__Entries shown__:

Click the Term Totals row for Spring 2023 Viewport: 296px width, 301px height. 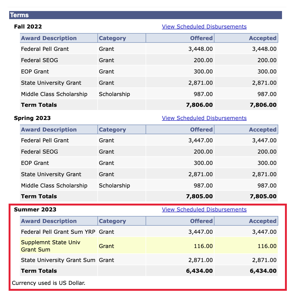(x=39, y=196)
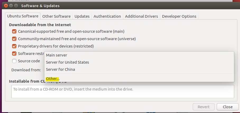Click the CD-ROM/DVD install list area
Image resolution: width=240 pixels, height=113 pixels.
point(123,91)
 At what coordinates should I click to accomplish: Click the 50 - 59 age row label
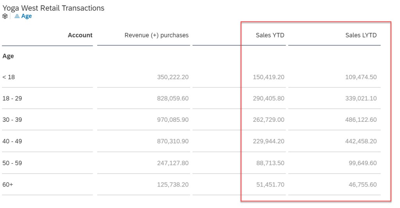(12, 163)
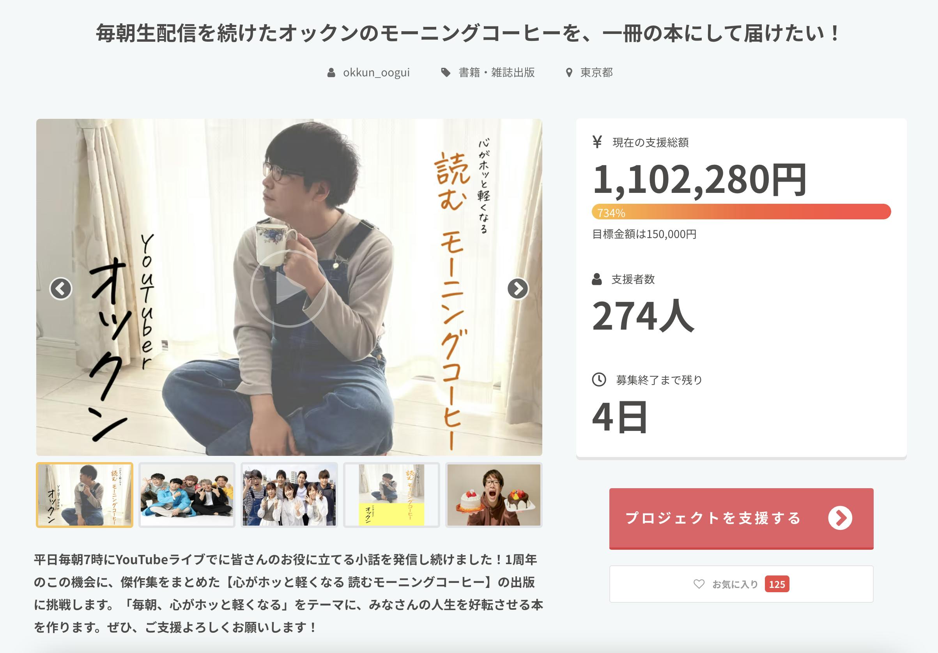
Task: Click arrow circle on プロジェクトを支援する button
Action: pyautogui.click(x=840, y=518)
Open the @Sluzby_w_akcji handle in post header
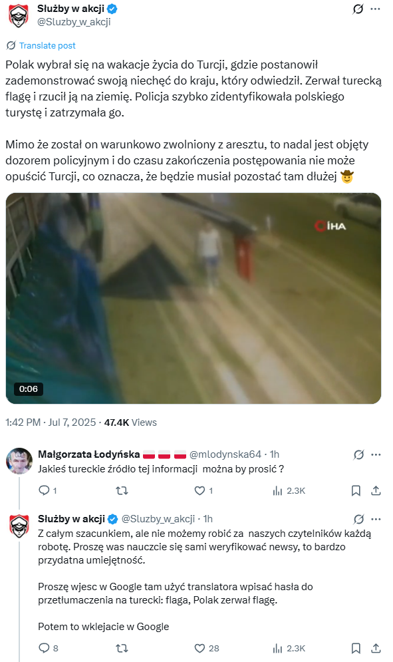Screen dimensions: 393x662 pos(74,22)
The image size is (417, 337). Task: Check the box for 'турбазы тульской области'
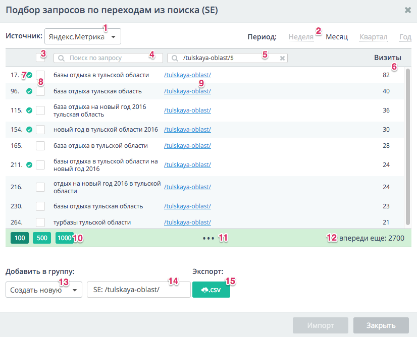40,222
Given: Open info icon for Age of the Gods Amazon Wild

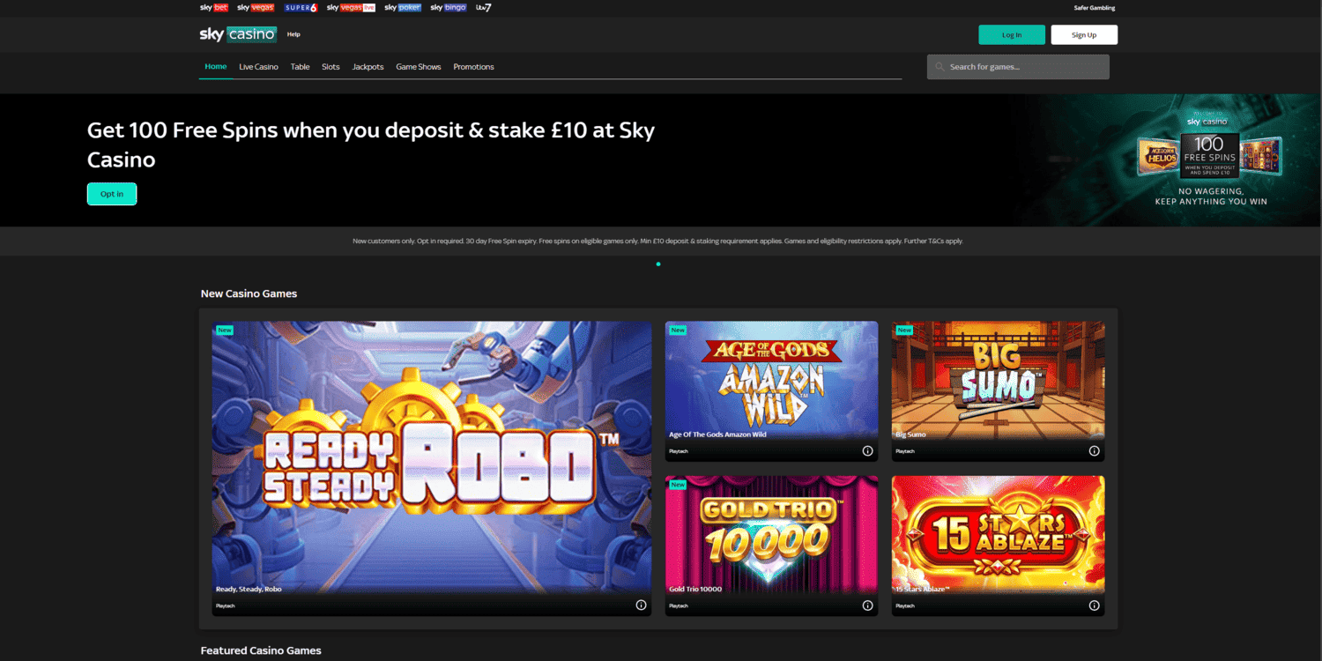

__Task to carry out__:
I would like you to set down the lines above, from the one containing "At what coordinates" to the final line, exactly as written and without pictures.

__Written solution__:
 At what coordinates should I click to accomplish: Click the 50 - 59 age row label
(12, 163)
Task: Click arrow circle on プロジェクトを支援する button
Action: pyautogui.click(x=840, y=518)
Open the @Sluzby_w_akcji handle in post header
Screen dimensions: 393x662 pos(74,22)
The image size is (417, 337). Task: Check the box for 'турбазы тульской области'
40,222
Given: Open info icon for Age of the Gods Amazon Wild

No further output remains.